One of the most common questions regarding open source licensing today concerns trajectories. Specifically, what are the current directions of travel both for specific licenses as well as license types more broadly. Or put more simply, what licenses are projects using today, and how is that changing?
We’ve examined this data several times, most recently in this January look at the state of licensing based on Black Duck’s dataset. That data suggested major growth for permissive licenses, primarily at the expense of reciprocal alternatives. The Apache and MIT licenses, for example, were up 10% and 21% respectively, while the GPL was down 27%. All of this is on a relative share basis, of course: the “drop” doesn’t reflect relicensing of existing projects, but less usage relative to its peers.
Because many have suggested that this surge in permissive licensing is an artifact of Black Duck’s dataset – although this trend is generally validated by other sources such as GitHub, it’s worth examining the question in more detail.

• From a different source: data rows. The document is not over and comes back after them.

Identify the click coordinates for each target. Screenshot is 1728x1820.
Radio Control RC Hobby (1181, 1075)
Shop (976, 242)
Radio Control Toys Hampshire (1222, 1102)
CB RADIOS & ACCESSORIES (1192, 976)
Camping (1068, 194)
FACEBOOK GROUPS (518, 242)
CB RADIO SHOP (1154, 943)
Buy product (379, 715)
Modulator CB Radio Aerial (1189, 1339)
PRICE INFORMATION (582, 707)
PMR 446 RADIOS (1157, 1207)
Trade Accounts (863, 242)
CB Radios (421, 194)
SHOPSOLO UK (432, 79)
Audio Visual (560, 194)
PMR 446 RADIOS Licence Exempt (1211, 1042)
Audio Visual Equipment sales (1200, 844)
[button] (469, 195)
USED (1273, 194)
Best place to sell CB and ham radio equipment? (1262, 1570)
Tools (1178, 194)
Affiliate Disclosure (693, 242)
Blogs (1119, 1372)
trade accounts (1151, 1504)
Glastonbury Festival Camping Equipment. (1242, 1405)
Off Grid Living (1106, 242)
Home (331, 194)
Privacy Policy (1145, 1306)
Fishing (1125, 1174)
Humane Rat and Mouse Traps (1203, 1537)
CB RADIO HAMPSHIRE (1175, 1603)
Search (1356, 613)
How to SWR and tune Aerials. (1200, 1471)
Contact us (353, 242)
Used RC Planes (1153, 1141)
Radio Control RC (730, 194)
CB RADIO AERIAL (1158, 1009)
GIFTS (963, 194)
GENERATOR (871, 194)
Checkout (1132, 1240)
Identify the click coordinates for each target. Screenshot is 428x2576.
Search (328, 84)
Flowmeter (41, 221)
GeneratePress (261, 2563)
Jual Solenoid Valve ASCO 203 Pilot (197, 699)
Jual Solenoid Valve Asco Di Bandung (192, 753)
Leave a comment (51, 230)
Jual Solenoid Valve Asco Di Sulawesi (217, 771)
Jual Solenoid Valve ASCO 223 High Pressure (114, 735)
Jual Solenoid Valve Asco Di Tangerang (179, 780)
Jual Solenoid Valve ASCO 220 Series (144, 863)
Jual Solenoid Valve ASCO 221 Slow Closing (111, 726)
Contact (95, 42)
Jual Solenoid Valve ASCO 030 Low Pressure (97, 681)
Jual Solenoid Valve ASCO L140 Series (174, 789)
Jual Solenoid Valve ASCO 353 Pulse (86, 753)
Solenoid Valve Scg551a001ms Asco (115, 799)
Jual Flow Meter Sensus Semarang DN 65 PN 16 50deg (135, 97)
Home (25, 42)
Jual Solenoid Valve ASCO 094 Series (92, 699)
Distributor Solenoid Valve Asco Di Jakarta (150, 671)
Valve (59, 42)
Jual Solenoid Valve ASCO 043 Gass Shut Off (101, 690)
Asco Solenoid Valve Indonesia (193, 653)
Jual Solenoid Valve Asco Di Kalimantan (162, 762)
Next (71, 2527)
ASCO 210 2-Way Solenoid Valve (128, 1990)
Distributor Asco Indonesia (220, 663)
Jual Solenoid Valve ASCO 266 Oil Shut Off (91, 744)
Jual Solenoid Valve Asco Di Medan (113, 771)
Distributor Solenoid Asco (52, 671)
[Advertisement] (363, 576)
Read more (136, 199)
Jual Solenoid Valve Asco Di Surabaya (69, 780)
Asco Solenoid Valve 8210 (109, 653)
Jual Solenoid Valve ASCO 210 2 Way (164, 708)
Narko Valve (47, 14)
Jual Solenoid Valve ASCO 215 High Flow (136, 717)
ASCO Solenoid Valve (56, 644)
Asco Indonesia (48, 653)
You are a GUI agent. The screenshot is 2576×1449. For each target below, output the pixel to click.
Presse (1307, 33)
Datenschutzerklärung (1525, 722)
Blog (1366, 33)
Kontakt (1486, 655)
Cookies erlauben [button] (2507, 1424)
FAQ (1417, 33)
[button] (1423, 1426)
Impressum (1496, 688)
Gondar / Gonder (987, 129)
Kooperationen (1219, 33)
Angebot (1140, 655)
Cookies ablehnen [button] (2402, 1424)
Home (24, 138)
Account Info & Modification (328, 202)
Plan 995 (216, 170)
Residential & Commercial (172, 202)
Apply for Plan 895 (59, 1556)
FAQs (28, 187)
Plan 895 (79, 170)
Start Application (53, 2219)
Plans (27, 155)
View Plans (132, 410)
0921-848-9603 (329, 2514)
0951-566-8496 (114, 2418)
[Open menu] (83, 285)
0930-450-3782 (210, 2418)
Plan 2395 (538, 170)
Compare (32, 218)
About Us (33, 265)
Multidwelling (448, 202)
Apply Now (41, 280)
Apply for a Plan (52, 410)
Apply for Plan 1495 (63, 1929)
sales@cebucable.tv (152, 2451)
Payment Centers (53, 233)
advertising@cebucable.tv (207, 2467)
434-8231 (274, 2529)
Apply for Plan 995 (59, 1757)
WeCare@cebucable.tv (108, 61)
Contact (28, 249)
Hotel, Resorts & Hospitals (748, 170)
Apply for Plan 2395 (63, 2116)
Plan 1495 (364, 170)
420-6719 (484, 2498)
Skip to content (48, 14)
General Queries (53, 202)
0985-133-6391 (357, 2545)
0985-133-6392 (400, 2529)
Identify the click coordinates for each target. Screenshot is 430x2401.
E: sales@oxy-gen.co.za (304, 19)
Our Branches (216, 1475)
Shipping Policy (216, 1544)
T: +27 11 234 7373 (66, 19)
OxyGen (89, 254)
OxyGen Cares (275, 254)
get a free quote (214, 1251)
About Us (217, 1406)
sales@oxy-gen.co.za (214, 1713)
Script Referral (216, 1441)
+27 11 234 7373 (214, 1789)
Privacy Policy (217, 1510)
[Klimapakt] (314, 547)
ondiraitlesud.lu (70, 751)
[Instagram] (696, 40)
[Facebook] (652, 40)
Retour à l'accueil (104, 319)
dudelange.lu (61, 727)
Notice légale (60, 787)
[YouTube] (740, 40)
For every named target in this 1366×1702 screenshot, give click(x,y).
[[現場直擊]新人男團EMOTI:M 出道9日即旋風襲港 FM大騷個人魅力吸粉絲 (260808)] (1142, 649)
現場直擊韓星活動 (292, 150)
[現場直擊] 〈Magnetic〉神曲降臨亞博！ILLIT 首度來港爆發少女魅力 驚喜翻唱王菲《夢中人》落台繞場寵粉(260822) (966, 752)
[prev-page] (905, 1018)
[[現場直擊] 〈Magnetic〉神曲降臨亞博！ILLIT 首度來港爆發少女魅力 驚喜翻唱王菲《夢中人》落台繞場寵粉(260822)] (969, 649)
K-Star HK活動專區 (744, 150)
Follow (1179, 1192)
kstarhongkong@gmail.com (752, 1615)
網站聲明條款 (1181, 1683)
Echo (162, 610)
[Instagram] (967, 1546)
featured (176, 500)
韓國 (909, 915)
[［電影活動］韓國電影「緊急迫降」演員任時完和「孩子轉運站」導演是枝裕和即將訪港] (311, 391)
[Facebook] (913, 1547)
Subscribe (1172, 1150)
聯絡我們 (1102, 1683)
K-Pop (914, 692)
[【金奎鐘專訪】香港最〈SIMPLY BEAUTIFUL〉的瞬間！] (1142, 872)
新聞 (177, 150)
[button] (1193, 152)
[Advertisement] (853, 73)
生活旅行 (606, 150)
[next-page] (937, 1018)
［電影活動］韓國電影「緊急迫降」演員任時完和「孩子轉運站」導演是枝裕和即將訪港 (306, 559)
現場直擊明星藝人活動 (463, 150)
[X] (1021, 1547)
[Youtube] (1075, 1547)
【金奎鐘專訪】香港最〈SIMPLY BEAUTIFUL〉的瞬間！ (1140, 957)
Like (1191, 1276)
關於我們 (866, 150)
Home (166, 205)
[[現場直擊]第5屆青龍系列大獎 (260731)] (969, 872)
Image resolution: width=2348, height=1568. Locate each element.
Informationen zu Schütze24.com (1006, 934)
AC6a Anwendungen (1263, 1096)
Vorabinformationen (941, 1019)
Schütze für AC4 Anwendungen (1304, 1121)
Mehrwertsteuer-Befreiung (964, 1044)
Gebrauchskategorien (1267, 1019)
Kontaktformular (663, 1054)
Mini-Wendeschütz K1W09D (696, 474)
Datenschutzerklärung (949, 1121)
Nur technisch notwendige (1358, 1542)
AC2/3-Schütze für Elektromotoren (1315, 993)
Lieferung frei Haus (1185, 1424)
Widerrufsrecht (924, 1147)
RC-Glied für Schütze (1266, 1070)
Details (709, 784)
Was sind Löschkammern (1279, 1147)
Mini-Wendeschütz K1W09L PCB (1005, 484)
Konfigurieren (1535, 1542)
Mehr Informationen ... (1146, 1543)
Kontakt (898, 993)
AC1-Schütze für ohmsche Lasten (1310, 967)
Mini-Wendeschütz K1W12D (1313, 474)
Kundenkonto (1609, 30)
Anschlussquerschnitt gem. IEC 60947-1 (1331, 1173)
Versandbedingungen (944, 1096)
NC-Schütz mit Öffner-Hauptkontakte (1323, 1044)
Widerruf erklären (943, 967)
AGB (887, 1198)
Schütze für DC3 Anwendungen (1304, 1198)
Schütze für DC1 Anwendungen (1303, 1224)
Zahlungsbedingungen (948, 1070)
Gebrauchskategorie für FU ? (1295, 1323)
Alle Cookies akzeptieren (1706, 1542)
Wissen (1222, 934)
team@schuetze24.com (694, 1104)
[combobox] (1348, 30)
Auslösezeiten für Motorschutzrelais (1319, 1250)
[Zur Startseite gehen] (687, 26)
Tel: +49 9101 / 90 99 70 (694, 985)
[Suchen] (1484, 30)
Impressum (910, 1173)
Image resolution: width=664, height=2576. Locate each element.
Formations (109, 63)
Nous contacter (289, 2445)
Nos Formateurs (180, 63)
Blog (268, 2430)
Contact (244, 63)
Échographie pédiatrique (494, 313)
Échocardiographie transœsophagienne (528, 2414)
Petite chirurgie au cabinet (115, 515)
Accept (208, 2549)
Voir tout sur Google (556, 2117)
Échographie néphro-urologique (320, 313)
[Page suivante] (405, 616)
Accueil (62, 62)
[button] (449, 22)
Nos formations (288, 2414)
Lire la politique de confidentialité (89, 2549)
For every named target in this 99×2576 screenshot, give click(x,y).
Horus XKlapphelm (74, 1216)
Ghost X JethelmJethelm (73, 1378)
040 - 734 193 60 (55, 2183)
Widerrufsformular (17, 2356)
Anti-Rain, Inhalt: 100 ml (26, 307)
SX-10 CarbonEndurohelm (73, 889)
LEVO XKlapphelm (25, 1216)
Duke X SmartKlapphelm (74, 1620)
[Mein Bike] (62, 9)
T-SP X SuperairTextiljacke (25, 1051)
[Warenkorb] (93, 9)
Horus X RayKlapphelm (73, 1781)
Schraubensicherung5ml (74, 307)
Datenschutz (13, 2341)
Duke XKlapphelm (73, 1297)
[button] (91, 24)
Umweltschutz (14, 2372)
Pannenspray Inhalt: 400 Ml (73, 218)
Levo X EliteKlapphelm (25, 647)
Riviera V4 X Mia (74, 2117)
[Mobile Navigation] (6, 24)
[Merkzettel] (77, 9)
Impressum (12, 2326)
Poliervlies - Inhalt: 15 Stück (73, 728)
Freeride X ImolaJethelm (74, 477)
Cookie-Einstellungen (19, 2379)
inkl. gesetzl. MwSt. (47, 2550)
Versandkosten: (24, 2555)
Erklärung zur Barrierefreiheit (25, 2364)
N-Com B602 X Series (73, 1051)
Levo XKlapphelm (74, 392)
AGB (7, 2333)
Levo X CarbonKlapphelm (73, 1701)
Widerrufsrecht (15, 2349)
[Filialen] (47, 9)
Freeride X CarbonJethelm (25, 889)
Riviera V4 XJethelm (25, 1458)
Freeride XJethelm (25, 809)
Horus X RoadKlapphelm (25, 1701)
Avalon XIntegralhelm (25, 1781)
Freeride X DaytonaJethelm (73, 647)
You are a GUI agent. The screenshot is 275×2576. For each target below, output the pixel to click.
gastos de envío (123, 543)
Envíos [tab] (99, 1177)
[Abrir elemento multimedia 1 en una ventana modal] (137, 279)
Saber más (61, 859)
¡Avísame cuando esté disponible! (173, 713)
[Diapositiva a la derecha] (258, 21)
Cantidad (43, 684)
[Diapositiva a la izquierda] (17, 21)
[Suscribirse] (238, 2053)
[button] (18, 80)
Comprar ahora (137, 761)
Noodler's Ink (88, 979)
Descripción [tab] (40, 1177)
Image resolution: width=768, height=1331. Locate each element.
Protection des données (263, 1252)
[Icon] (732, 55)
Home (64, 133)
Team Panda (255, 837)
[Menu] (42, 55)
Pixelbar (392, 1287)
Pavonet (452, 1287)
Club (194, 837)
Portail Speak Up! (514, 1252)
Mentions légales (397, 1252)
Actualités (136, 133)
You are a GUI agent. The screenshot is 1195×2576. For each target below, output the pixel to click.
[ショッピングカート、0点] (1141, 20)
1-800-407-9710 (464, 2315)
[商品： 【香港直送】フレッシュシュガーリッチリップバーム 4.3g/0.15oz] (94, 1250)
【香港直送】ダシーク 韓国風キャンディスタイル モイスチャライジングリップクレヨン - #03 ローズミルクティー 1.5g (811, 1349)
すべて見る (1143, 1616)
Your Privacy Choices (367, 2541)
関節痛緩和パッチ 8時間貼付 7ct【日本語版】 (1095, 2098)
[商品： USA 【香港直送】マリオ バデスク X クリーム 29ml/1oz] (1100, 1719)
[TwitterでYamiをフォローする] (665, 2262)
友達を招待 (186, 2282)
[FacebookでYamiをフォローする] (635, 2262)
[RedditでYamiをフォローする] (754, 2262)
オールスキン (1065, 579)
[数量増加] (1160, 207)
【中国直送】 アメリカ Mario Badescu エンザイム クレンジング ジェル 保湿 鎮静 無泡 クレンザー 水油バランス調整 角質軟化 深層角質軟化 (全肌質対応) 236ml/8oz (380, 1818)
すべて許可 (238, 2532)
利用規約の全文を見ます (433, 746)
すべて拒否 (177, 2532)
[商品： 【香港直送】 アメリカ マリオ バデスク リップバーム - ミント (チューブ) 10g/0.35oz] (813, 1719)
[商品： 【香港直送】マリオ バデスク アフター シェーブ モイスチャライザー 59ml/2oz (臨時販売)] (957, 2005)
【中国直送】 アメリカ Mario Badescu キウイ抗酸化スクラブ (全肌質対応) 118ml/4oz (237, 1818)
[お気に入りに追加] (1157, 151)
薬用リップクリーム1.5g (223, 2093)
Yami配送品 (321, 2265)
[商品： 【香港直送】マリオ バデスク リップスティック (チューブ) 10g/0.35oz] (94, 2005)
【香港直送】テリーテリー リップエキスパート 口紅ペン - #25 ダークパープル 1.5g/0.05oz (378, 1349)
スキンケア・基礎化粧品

While it’s impossible to comprehensively examine every open source project in existence, one useful exercise would be to look at the choices being made by emerging communities. If there’s a trend towards permissive licensing, it would presumably be logical for younger communities to reflect this higher usage than older ones.
One such community with enough of a sample size to be relevant is the one currently forming around the Cloud Native Computing Foundation. Founded in 2015 with the Kubernetes project as its first asset, the Foundation has added eleven more open source projects, all of which are licensed under the same Apache 2 license. But as a successful Foundation is only a part of the broader ecosystem, the real question is what are the licensing preferences of the Cloud Native projects and products outside of the CNCF itself.
(click to embiggen)
To examine this, we researched the individual licenses for the 290+ projects and vendors from the CNCF’s Landscape Project. Before we get to the results, a few caveats.
- While there are over a hundred combined proprietary services and products on the list, they are not included in this analysis because it’s difficult to cleanly differentiate between purely proprietary services and those that are based entirely or primarily on open source products.
- This analysis pools all versions of a license together; GPLv2 and v3, for example, are simply grouped as GPL.
- Only OSI-approved licenses are included here, so the Cockroach Community license is omitted.
- Double or tri-licenses are each considered as separate entries: an MIT/MPL/GPL tri-license, for example, would result in one count for each mentioned license.
- Only core projects were considered; if an IaaS or SaaS provider, for example, is primarily closed but makes available agents as open source, they are not included here.
With that, here is the distribution of licenses across the CNCF Landscape’s open source projects.
Unsurprisingly, perhaps, given the influence of the CNCF itself, Apache strongly outperforms all other licenses, showing far greater relative adoption than it has in more generalized datasets such as the Black Duck survey. Overall in this dataset, approximately 64% of projects are covered by the Apache license. No other project has greater than a 12% share. The only other licenses above 10%, in fact, are the GPL at 12% and MIT at 11%. After that, the other projects are all 5% or less.
The strong affinity for the Apache license amongst CNCF projects is, as mentioned, undoubtedly influenced by the CNCF itself. It may also be suggestive of a more general preference for Apache as the business permissive license of choice. While large repositories such as GitHub whose volume comes from millions of individual project contributions tend to be dominated by the less restrictive MIT, it may be that Apache’s patent provisions and general business friendliness are part of the reasons for its dominance in this sample.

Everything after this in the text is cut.